Un dénouement annoncé
Avec le futur de certitude, les dernières répliques annoncent cependant le dénouement attendu dans une comédie, le mariage : « vous serez ma femme », déclare le Comte. Il révèle alors son statut de grand seigneur, prêt à se battre pour celle qui l’aime, mais sans doute sûr aussi du privilège que lui accorde sa naissance : « Rosine, vous m’aimez ! Je ne crains personne ; […] J’aurai donc le plaisir de punir à mon gré l’odieux vieillard !… » Mais une comédie ne peut se terminer dans le sang ! D’où le rôle de Rosine, qui, en implorant « grâce », écarte le châtiment promis, tout en témoignant de sa grandeur d’âme par ce généreux pardon : « Non, non, grâce pour lui, cher Lindor ! Mon cœur est si plein, que la vengeance ne peut y trouver place. »

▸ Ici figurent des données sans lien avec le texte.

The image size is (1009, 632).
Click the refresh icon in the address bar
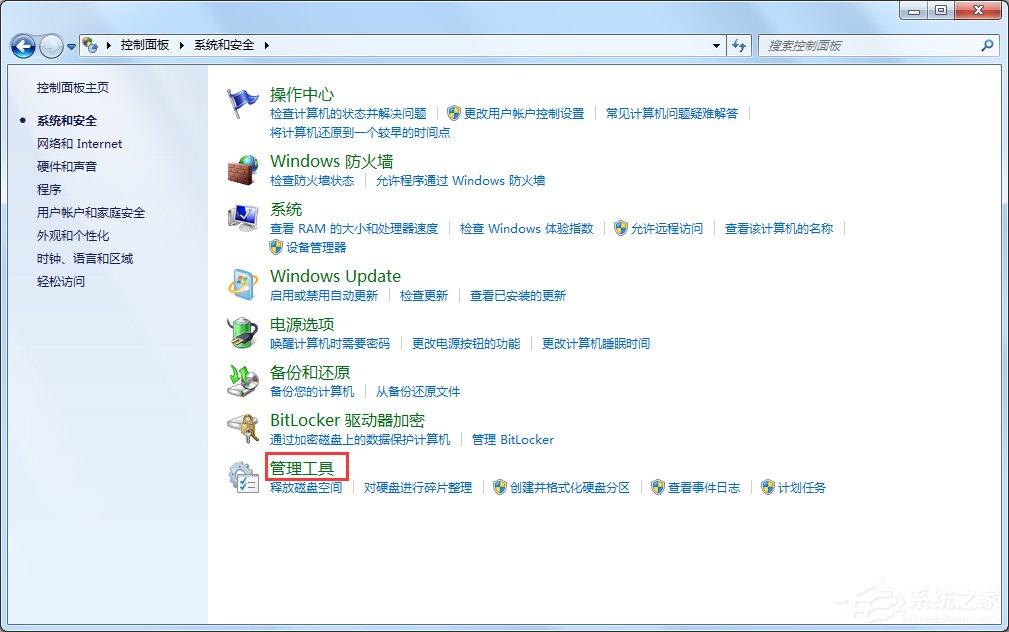[738, 45]
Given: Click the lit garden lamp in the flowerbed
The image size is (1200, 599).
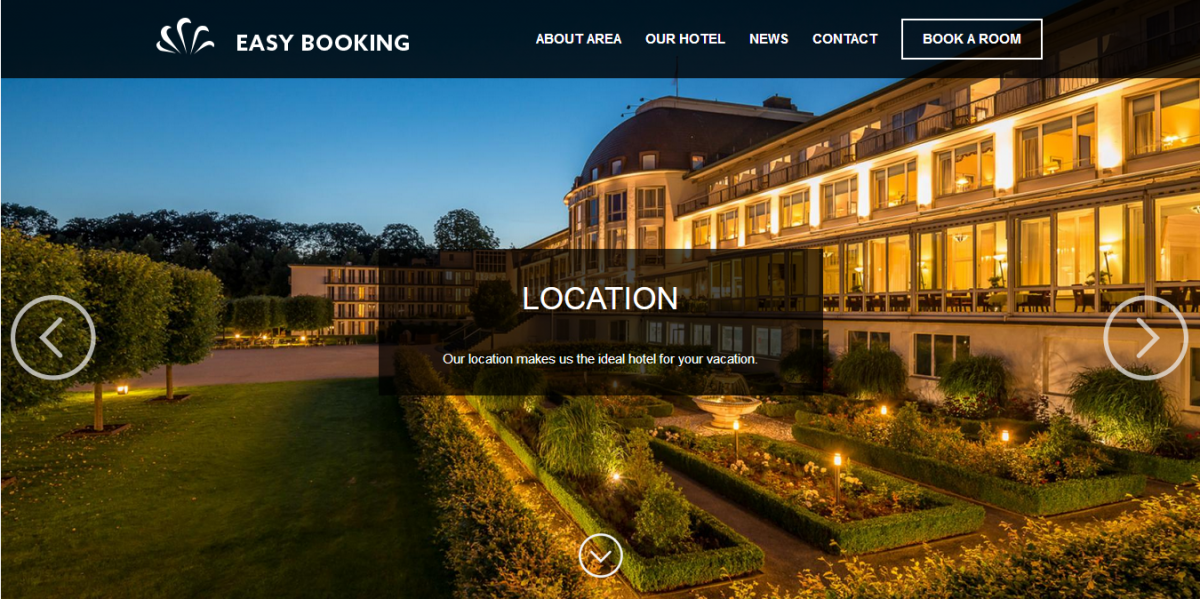Looking at the screenshot, I should (838, 476).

Louis Dupin, d’après un dessin de Claude Louis Desrais, François-René Molé dans le rôle du Comte Almaviva, au dernier acte du Barbier de Séville, 1775. Gravure sur cuivre, coloriée. BnF
CONCLUSION
Cette scène, aussi bien par l’atmosphère romanesque créée, clair-obscur et nuit d’orage, que par sa structure qui met en valeur le coup de théâtre, la révélation de l’identité véritable du Comte, représente, dans le schéma dramatique, l’élément de résolution qui prépare le dénouement. Par l’inversion de situation qu’il met en valeur, Beaumarchais renouvelle, en fait, la scène de reconnaissance et d’aveu d’amour, un topos de la comédie. Il retarde encore le dénouement par l’ultime péripétie introduite, l’arrivée de Bartholo, informé par Rosine, dupée, de ce rendez-vous nocturne. Mais elle n’effraie guère le spectateur, sûr à présent que le comte saura triompher de son rival.

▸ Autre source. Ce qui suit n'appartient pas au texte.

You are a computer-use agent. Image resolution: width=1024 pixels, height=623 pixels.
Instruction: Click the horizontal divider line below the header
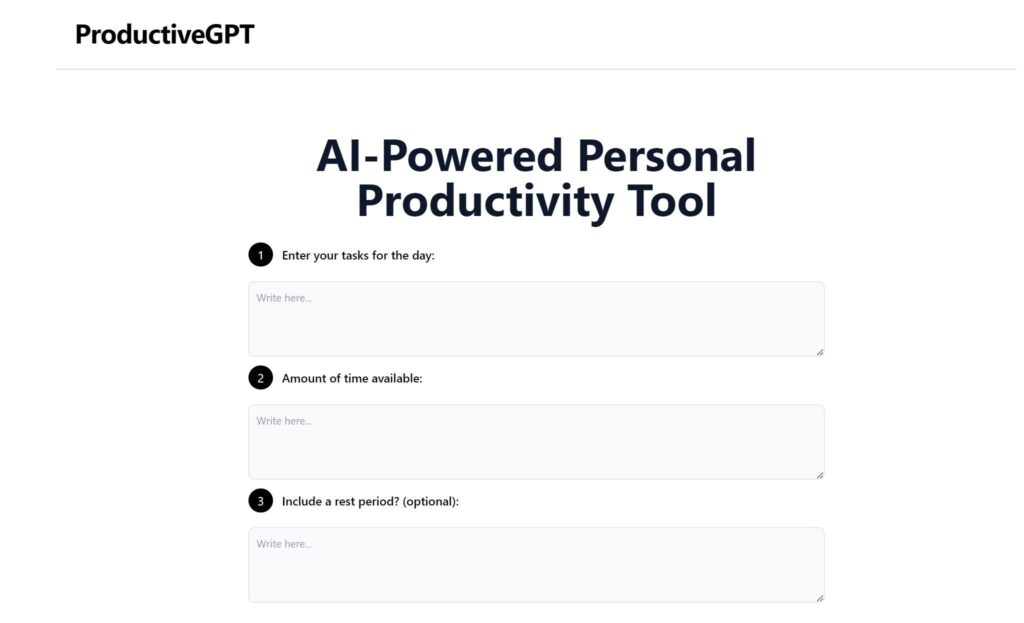pyautogui.click(x=536, y=69)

Le triomphe de l’amour, dénouement du Barbier de Séville, opéra de Rossini, 2007. Metropolitan Opera
Elle vaut aussi parce que Beaumarchais, en mettant fin au travestissement du Comte en « Lindor » mais en lui conservant l’amour de Rosine, en profite pour poser son opinion, contestatrice à son époque : pour lui, la naissance pèse peu face à la vérité des sentiments et au véritable mérite, la noblesse de l’âme et non pas celle du statut social.